THE INPUT –
* * *
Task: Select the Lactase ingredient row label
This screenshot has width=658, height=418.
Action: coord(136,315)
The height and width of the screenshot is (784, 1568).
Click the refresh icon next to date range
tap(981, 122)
* * *
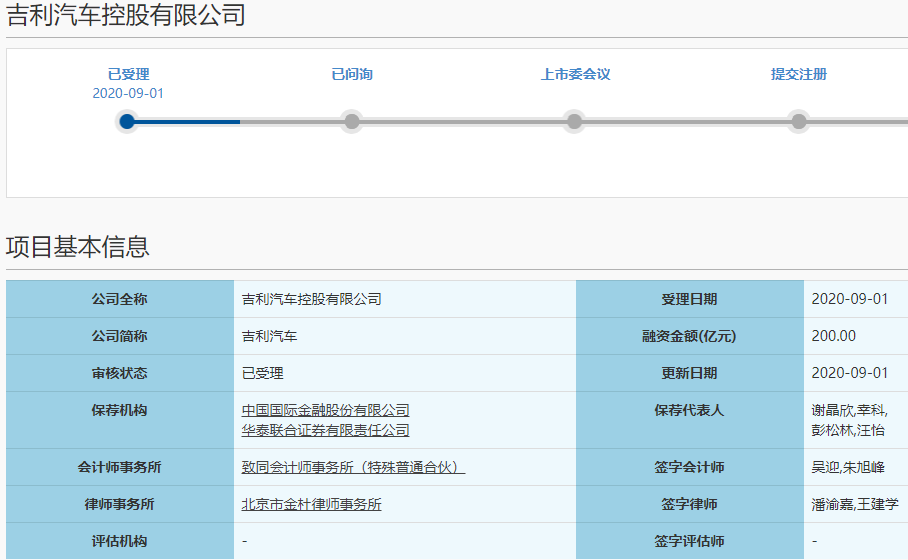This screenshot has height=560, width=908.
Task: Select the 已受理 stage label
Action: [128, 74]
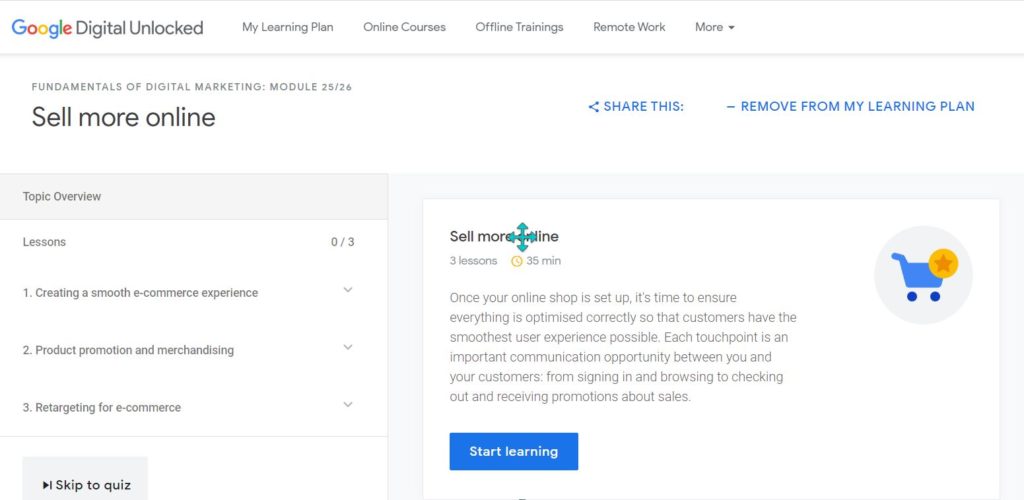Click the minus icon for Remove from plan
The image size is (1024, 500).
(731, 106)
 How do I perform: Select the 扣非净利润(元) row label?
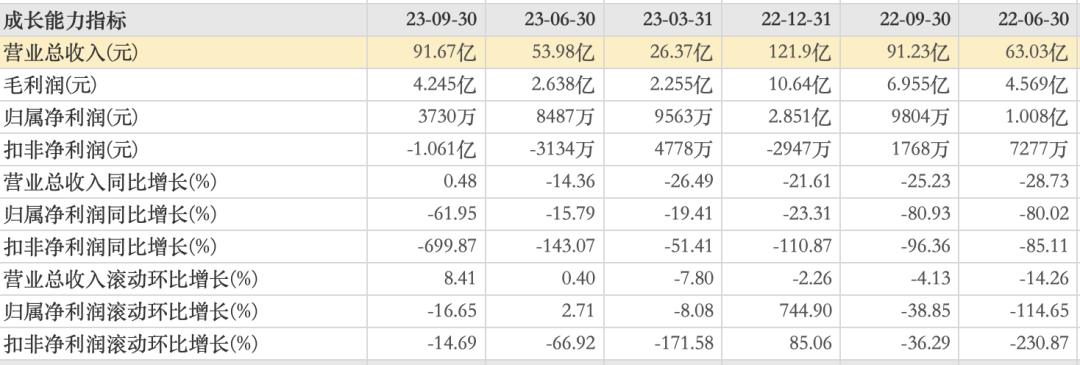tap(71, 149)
* * *
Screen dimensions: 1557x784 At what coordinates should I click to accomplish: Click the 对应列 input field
* * *
PROBLEM STATEMENT –
Quote the listing lines word for word, starting at the line containing "The height and" and ending at the line containing "tap(981, 122)".

PROBLEM SOLUTION –
The height and width of the screenshot is (784, 1568).
Click the refresh icon next to date range
tap(981, 122)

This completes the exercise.